__EXERCISE__:
Exactly as they appear below, repeat the lines from the one with "At what coordinates should I click to accomplish: Expand" through the one with "Click the MS", and no others.

__DATA PROVIDED__:
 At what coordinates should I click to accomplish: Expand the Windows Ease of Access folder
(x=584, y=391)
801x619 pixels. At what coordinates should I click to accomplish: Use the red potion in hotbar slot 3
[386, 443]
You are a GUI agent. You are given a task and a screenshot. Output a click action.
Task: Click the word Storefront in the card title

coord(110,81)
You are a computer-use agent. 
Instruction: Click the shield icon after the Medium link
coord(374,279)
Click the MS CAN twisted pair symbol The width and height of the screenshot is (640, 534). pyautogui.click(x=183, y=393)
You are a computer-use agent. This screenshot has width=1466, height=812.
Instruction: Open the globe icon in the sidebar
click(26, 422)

==

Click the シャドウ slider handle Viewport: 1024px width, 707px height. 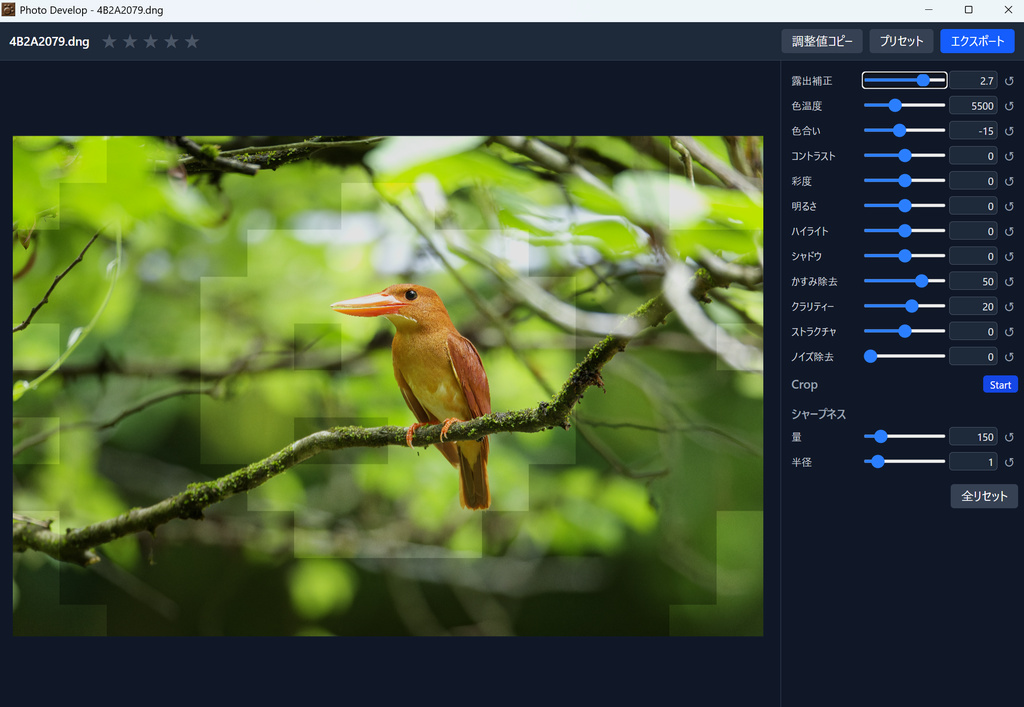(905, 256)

__EXERCISE RESULT__:
 At what coordinates should I click to accomplish: Expand the Windows Ease of Access folder
(x=584, y=391)
801x619 pixels. At what coordinates should I click to accomplish: Use the red potion in hotbar slot 3
[386, 443]
You are a GUI agent. You are given a task and a screenshot. Output a click action.
Task: Click the word Storefront in the card title

coord(110,81)
You are a computer-use agent. 
Instruction: Click the shield icon after the Medium link
coord(374,279)
Click the MS CAN twisted pair symbol The width and height of the screenshot is (640, 534). pyautogui.click(x=183, y=393)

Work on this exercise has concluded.